Secara khusus, Wakil Bupati juga menyampaikan apresiasi mendalam kepada Ikatan Wanita Sulawesi Selatan (IWSS). Ia menyebut perempuan sebagai penjaga nilai, penenun kasih, sekaligus penopang peradaban.

“Dari tangan perempuanlah lahir generasi yang mengenal adab, toleransi, dan kemanusiaan dalam keberagaman,” ucapnya, disambut anggukan hadirin.

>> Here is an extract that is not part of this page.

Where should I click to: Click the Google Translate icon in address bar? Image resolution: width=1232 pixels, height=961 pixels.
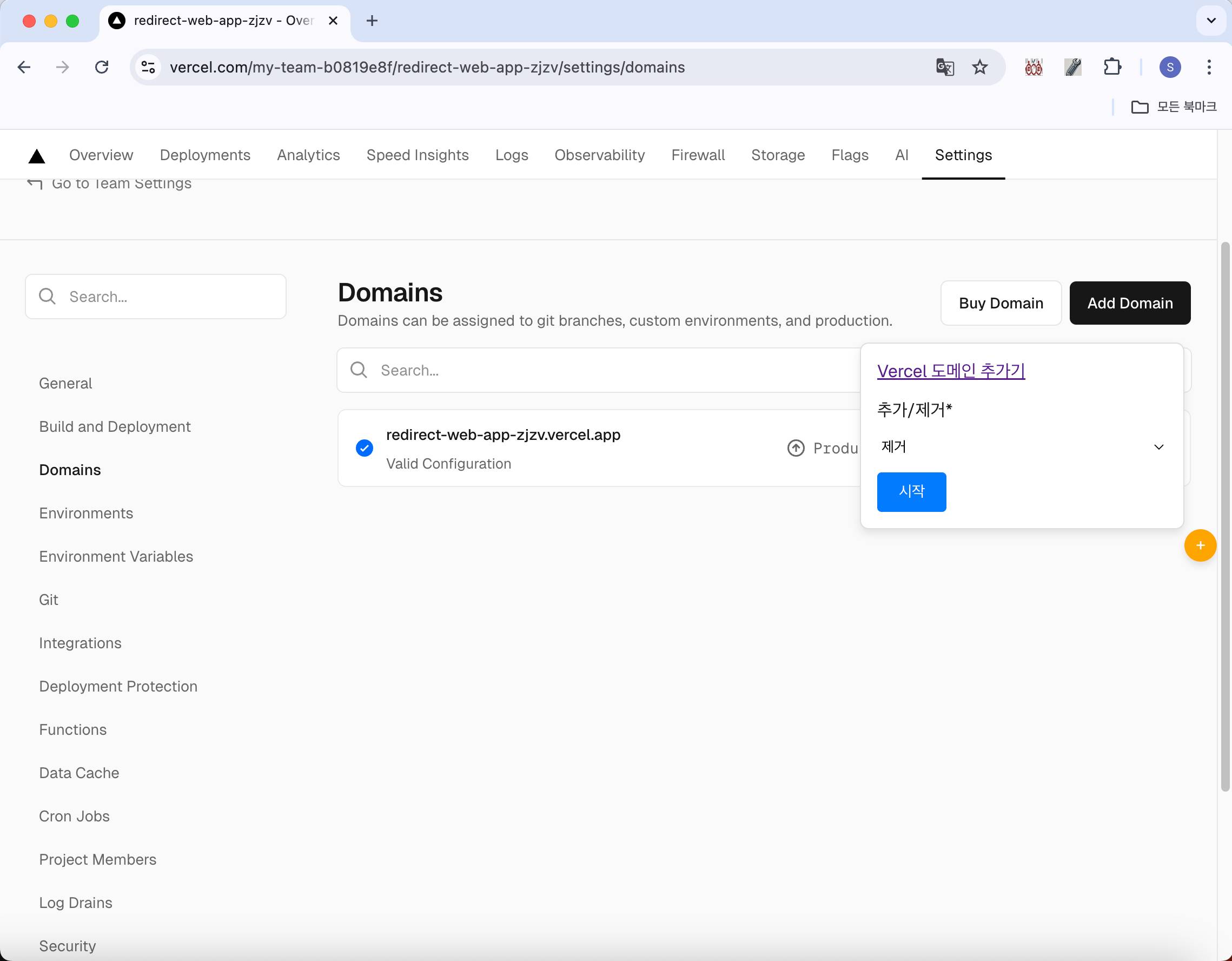coord(945,67)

Di akhir sambutannya, Djudfri mengajak seluruh warga untuk menjadikan pelantikan ini sebagai ikrar bersama. Ikrar bahwa di atas perbedaan asal-usul, semua bertemu dalam satu tujuan; bahwa di tengah keberagaman suara, semua bersatu dalam satu irama pembangunan; dan bahwa di bawah naungan Negara Kesatuan Republik Indonesia, semua adalah saudara sebangsa dan setanah air.

Pelantikan BPD KKSS Halbar dilakukan oleh Ketua BPW KKSS Provinsi Maluku Utara Hi. Rajman Makka, sementara PC IWSS Halbar dikukuhkan oleh Ketua PW IWSS Maluku Utara Ibu Imelda Ado, dengan Hj. Rosnaida sebagai ketua. Namun pesan yang paling membekas hari itu datang dari Wakil Bupati: tentang Halmahera Barat yang tidak hanya menjadi tempat tinggal, tetapi ruang tumbuh bersama.

Dengan tema “Mali Siparappe, Malilu Sipakainge, Rebba Sipatokkong — Taro Ada Taro Gau, Siri’ Na Pacce’,” acara ini menegaskan bahwa persaudaraan bukan sekadar kata, melainkan laku hidup yang terus dirawat—di tanah Jailolo, di rumah bernama Halmahera Barat.